1. A many-core distributed shared SPM implementation method based on RMA is characterized by comprising the following steps:

2. The method for realizing RMA-based many-core distributed shared SPM according to claim 1, wherein: the language-level shared SPM space description method is characterized in that distributed shared SPM keywords are added and used for describing distributed shared SPM variables or data, and the _ distributed shared SPM keywords are used before variable declaration.

3. The method for realizing RMA-based many-core distributed shared SPM according to claim 1, wherein: the compiler converts access to shared SPM data in the program into RMA messages and generates corresponding efficient RMA operations based on the access characteristics, which includes the steps of,

4. The method for realizing RMA-based many-core distributed shared SPM according to claim 3, wherein: the access characteristic of the shared SPM data is continuous access, and batch RMA operation is generated; or the access characteristic of the shared SPM data is a plurality of discrete accesses, and the RMA operation is generated after packaging.

5. The method for realizing RMA-based many-core distributed shared SPM according to claim 3, wherein: the shared SPM data stored in the calculation core directly uses the access instruction; or stored in other remote computing core to generate corresponding RMA operation.

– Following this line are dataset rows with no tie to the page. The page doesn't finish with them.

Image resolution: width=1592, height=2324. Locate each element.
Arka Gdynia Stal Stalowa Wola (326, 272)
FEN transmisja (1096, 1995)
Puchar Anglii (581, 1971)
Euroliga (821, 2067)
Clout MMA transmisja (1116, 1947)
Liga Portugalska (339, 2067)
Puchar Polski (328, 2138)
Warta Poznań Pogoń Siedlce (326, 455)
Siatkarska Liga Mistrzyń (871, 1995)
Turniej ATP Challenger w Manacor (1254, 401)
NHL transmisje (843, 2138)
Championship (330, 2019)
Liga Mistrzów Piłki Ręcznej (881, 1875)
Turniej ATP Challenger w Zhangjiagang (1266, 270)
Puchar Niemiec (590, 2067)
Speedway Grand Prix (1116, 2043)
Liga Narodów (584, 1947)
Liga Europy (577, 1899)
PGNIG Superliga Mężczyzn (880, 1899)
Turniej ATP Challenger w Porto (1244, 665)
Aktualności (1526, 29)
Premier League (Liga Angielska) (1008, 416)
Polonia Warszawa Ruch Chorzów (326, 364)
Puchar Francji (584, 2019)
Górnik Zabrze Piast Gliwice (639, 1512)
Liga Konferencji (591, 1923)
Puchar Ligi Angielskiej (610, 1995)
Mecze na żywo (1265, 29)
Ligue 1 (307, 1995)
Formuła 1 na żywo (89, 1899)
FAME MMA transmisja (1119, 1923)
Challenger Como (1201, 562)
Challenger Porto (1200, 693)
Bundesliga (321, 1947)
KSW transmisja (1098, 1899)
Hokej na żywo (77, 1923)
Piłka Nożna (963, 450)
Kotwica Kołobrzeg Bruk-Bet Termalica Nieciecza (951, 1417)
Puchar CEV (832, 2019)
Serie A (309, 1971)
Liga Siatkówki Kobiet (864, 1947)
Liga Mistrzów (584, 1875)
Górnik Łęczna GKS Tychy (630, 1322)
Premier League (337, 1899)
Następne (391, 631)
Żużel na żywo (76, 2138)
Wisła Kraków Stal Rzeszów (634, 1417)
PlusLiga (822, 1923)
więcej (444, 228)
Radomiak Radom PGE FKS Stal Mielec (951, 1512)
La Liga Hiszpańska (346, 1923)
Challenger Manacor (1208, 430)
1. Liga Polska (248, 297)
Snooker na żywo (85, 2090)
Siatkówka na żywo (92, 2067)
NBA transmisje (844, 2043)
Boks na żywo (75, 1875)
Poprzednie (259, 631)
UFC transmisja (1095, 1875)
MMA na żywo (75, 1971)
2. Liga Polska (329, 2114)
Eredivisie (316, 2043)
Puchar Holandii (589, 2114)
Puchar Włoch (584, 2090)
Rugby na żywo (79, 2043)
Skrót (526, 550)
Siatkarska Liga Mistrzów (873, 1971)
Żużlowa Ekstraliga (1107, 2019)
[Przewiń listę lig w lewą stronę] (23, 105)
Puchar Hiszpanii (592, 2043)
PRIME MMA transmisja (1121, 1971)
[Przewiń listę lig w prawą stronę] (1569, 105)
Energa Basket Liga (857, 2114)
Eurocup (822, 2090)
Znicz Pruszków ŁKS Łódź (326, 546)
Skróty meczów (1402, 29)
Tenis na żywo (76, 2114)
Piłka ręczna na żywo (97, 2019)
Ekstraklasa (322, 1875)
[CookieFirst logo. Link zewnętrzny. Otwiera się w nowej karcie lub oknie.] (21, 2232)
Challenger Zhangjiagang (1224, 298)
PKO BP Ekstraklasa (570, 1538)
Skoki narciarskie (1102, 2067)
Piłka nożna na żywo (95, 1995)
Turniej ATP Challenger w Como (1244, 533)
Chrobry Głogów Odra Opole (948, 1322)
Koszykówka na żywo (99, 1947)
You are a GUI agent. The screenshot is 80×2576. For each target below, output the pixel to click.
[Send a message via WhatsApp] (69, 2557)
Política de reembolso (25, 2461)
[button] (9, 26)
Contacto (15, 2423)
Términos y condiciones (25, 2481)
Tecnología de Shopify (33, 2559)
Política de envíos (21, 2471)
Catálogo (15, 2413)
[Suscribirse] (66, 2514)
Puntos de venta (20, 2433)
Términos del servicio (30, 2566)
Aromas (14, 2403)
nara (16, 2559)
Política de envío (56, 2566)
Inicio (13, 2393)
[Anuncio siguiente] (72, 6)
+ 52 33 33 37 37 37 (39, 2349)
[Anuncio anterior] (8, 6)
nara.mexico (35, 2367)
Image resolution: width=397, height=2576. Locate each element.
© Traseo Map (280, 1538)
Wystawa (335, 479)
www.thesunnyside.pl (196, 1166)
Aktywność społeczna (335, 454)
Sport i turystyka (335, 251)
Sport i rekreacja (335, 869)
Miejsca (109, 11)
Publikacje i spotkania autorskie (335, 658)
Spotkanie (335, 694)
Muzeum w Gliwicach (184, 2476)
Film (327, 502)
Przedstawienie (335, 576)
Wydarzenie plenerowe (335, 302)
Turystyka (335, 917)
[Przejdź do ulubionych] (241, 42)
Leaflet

6. The method for realizing RMA-based many-core distributed shared SPM according to claim 1, wherein: the runtime provides efficient RMA support, encapsulates the underlying RMA mechanism in the runtime library, provides an RMA operation interface, and implements anomaly checking of RMA message source address, destination address, message length, and transmission mode parameters.

7. The method for realizing RMA-based many-core distributed shared SPM according to claim 6, wherein: the RMA operation interface comprises a single-side, double-side and set-based operation interface.